Adding to the basket of sad is Alfred. Four villains and a wayward boyfriend just doesn’t offer a stiff enough challenge for our winged hero, so his beloved butler and smartass has gone and gotten himself a terminal illness to top it all off! Not only is this subplot resolved with a deux ex machina seen a mile away, but gives the story an opening for yet another outlandish character. Well, sometimes there just aren’t enough montages of people “suiting up.
Enter Alfred’s prodigal niece, played by Alicia Silverstone. She comes equipped with all the residual hair-flicking scenes she didn’t get to fit into Clueless. Of course, it would have been too easy for her to be Alfred’s granddaughter or Bruce’s niece, because that might have made proper sense. Instead, she’s got an uncle at least three-times her age, whom helps her get dressed into a Batsuit with METAL BREASTS. There’s nothing borderline incestuous about that, is there Joel?

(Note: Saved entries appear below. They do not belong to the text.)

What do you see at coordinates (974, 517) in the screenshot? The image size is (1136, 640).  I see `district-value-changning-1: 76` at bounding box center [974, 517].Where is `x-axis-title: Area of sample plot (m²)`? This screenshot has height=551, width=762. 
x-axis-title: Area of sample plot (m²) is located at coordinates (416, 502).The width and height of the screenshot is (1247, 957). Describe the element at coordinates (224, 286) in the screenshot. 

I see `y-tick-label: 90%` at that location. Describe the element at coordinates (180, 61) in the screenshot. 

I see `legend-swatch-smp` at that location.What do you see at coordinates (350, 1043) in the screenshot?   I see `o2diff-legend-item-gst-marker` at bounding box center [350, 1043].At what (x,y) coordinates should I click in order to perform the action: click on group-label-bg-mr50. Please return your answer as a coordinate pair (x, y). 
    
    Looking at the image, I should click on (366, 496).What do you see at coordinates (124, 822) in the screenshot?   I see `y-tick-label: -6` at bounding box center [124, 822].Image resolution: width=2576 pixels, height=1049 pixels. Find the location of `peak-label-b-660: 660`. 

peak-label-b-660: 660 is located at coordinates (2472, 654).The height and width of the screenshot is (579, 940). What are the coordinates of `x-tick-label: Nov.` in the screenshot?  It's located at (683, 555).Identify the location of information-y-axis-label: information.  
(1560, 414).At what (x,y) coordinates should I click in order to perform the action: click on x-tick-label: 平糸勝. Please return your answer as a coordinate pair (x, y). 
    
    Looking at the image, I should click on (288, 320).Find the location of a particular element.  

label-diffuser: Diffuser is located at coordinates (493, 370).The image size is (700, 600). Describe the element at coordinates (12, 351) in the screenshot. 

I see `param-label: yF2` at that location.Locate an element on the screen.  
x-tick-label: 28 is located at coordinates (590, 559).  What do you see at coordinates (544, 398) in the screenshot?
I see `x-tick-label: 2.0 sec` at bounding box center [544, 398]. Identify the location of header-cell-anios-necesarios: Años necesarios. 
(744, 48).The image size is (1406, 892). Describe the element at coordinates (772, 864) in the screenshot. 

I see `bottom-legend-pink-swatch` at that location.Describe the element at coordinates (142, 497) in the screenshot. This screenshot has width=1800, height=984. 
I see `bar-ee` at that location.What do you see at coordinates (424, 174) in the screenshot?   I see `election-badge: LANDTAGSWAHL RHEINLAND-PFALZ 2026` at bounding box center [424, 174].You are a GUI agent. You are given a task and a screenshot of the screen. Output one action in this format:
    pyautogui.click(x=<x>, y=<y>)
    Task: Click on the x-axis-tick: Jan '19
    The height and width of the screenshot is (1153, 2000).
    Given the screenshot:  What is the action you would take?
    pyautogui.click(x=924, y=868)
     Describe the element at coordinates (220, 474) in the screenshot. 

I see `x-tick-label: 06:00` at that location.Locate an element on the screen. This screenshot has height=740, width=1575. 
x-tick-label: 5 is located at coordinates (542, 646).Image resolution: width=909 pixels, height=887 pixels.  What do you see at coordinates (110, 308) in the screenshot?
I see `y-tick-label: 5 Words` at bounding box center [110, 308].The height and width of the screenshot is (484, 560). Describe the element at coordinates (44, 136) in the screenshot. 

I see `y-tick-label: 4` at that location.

“Never mind about your terminal illness, Uncle. Just focus on making sure the whole world is made unavoidably aware of my young mammary glands!”
“I’ll make those nipples extra pert for you, sweetheart!”
This is fundamentally, a dreadful film. But all dreadful films have that one glimmer of hope known as “cult status”. The loving home of such classics as Spiceworld: The Movie or Return to Oz, cult films rely on childhood ignorance and overused VHS players to ensure that your loyalty will overcome trivial hardships such as bad acting or gaping plot holes. It’s a testament then, to how bad this film is that it even fails at doing that. Nobody could possibly have residual fondness for Batman & Robin, but instead the only legacy it leaves is in knowing you’ll never be able to look at an orchid again, without hearing Uma Thurman whisper “Slippery when wet”.